**WORK TASK**
Restate each entry word for word. Keep every detail intact.

Source data:

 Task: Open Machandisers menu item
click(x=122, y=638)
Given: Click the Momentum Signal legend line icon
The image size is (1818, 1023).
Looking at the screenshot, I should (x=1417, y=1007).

**TASK OUTPUT**
 Task: Open Machandisers menu item
click(x=122, y=638)
Given: Click the Momentum Signal legend line icon
The image size is (1818, 1023).
Looking at the screenshot, I should (x=1417, y=1007).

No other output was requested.